───── ENTRIES SUPPLIED

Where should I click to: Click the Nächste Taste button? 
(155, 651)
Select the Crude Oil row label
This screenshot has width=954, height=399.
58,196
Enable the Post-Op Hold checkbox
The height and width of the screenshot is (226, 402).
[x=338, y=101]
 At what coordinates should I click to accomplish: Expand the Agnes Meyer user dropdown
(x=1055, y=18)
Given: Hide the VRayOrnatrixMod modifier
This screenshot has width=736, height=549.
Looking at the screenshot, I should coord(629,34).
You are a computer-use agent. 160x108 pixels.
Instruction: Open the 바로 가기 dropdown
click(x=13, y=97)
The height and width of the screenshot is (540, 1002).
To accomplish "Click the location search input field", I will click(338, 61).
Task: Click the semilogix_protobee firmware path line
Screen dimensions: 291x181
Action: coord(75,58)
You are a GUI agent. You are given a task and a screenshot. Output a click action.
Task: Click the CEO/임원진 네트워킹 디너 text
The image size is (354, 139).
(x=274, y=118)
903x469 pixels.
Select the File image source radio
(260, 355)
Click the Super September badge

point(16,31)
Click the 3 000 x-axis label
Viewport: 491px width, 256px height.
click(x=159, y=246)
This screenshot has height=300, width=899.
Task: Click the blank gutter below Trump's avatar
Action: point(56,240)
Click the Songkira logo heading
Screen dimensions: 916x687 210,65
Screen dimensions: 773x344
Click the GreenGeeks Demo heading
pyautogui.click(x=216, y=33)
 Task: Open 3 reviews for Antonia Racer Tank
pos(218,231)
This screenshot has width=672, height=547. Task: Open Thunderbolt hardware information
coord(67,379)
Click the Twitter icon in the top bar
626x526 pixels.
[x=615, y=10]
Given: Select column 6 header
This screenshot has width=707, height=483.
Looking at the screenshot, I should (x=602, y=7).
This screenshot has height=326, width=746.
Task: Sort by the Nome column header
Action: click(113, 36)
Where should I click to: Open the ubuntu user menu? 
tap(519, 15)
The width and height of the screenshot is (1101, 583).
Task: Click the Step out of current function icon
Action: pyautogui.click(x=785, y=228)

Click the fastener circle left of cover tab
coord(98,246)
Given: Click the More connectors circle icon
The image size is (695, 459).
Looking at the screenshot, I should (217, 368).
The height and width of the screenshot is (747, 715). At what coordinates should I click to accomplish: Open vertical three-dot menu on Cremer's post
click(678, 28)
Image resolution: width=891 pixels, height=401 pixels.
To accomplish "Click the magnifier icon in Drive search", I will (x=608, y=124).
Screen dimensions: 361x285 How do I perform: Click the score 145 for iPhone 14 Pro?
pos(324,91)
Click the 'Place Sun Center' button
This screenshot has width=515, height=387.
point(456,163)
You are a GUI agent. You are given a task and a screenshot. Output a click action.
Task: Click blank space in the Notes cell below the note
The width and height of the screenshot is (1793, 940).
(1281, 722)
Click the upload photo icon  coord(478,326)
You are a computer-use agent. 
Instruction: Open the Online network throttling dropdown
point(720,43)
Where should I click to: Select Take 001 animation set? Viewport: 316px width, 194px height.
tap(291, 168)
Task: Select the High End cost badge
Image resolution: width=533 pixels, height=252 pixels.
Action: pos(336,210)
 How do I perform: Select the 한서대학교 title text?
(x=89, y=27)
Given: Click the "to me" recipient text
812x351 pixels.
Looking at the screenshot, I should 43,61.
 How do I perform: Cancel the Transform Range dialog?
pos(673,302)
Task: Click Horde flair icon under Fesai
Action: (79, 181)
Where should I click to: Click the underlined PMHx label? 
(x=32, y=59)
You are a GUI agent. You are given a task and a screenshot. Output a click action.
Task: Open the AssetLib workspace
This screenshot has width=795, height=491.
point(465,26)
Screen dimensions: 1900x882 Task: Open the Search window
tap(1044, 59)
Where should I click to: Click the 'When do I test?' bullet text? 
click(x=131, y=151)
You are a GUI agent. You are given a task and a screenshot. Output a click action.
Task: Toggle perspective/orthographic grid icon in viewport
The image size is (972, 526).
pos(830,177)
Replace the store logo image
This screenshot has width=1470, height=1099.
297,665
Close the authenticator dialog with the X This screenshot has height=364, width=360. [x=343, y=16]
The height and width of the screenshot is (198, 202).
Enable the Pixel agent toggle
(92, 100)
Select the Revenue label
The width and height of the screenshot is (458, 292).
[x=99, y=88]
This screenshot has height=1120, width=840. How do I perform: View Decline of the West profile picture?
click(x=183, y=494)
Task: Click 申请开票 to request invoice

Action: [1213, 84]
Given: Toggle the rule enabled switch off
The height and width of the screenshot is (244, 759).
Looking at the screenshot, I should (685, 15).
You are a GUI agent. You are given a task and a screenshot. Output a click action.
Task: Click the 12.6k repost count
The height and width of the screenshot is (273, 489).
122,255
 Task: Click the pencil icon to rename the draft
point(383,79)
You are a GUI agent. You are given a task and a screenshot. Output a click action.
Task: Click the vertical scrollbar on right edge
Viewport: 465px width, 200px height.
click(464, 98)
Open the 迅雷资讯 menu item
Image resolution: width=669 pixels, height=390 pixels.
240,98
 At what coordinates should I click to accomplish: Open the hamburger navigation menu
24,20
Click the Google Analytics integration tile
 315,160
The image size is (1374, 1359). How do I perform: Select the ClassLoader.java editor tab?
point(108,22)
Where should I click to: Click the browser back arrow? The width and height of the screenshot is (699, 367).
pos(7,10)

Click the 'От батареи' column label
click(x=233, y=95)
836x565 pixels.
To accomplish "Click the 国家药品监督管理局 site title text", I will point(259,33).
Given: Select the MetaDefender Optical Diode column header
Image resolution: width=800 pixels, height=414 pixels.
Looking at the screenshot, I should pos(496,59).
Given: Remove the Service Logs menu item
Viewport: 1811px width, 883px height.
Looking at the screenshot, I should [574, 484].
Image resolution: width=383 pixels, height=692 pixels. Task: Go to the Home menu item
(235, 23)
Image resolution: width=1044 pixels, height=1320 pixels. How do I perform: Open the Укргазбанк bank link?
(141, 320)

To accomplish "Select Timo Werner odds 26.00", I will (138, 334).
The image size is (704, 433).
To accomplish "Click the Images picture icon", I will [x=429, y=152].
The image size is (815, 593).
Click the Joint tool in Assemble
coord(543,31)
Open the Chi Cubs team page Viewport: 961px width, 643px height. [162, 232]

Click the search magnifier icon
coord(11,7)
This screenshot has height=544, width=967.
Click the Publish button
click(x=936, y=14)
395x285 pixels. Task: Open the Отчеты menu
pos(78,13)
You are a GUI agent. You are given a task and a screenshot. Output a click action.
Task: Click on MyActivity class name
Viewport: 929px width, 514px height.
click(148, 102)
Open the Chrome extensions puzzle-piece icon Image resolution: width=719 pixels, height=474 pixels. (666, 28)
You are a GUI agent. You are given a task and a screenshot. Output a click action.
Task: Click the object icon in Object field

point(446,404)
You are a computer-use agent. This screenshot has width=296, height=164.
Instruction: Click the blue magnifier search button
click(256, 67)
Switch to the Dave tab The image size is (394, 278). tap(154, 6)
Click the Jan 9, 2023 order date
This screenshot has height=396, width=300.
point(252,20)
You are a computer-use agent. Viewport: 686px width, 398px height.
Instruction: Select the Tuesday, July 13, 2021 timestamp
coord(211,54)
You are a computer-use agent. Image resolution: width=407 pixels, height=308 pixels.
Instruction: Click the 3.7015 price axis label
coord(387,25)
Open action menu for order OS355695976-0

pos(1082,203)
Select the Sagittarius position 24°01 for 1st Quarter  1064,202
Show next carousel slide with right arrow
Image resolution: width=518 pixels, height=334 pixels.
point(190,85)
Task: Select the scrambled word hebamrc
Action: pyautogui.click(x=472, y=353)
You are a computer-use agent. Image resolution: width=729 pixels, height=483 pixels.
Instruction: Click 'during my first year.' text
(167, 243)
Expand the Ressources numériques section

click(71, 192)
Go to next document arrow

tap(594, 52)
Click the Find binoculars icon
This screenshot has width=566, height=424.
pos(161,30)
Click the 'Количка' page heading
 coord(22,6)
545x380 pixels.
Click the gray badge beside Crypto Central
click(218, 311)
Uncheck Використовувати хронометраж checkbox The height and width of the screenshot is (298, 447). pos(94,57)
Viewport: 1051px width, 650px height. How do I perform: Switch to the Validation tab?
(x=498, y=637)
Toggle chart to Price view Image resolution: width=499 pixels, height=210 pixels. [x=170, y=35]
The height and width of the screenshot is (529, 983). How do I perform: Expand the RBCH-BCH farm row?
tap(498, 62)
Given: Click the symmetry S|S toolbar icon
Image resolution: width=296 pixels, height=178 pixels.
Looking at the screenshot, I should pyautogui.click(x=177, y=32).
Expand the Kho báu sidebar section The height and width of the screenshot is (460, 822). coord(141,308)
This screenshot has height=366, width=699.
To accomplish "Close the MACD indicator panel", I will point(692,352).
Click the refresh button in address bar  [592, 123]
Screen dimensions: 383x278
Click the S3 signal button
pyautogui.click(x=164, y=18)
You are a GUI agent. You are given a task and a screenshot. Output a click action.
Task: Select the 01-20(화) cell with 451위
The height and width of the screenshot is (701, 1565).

──────────

§ PROBLEM DESCRIPTION: If the word "cell" appears in a line above, copy that line.

§ RESPONSE BELOW:
Task: Click blank space in the Notes cell below the note
Task: Select the 01-20(화) cell with 451위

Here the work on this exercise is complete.